In this lesson, you will gain an understanding of the basic concepts of AI.


Computers are incredible at storing, organizing, fetching and processing huge volumes of data. This is perfect for things like e-commerce websites with millions of items for sale and for storing billions of health records for quick access by doctors.

However, what if we want to use computers not just to fetch and display data, but to actually make decisions about data? What if we want algorithms that allow computers to learn from data and then make predictions and decisions? What if we want machines to perform cognitive functions we associate with human minds, like perceiving, reasoning, learning, interacting with the environment, problem-solving, and even exercising creativity?

This is where AI comes into the picture. You might have heard the terms artificial intelligence (AI), machine learning (ML), and deep learning (DL) being used interchangeably. ML and AI, especially, are often used one for the other. What really is the difference?

Let’s start by briefly discussing what each of these terms means.

What is machine learning (ML)?

One of the main differences between humans and computers is that humans learn from past experiences whereas computers need to be told what to do; they need to be programmed so that they can follow instructions. The question is, how can we get computers to learn from experience? The answer is machine learning. Of course, in the context of computers, experiences have a different name, and we call it data.

The main idea

In machine learning, the main idea is that there are generic algorithms that can tell you something interesting about a set of data without you having to write any custom code specific to the problem.

In a standard program, like when we want to teach the computer to sort data, we provide a very specific set of instructions and the computer just follows those instructions. But with machine learning, instead of writing explicit code, like on the left-hand side in the figure below, you feed data to a generic algorithm, and the algorithm is able to build its own logic based on the data:


A scalable approach

Say we want to recognize objects in a picture. In the old days, programmers would have to write code for every object they wanted to recognize, e.g., person, cat, vehicle. This is not a scalable approach.

Today, thanks to machine learning algorithms, one system can learn to recognize all these objects by just showing it many examples of each:

  • For instance, the algorithm is able to understand that a cat is a cat by looking at examples of pictures labeled “this is a cat” or “this is not a cat” and by being corrected every time it makes a wrong guess about the object in the picture. If shown a series of new pictures, it begins to identify cat photos in the new set.

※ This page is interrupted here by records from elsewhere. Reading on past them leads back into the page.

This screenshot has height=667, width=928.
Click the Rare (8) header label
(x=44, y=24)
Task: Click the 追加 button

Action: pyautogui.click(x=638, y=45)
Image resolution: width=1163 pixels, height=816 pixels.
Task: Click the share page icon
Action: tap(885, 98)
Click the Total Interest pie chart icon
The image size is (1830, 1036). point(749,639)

  • Think of when you were a toddler. How did you learn to recognize objects? A child learns to call a cat “a cat” and a dog “a dog” by being exposed to the same example many times and by being corrected for the wrong guesses. This is what’s going on with machine learning as well.

Machine learning is an umbrella term covering these generic algorithms aimed at teaching computers to learn from data. Whether we want to classify images or predict housing prices, machine learning has us covered.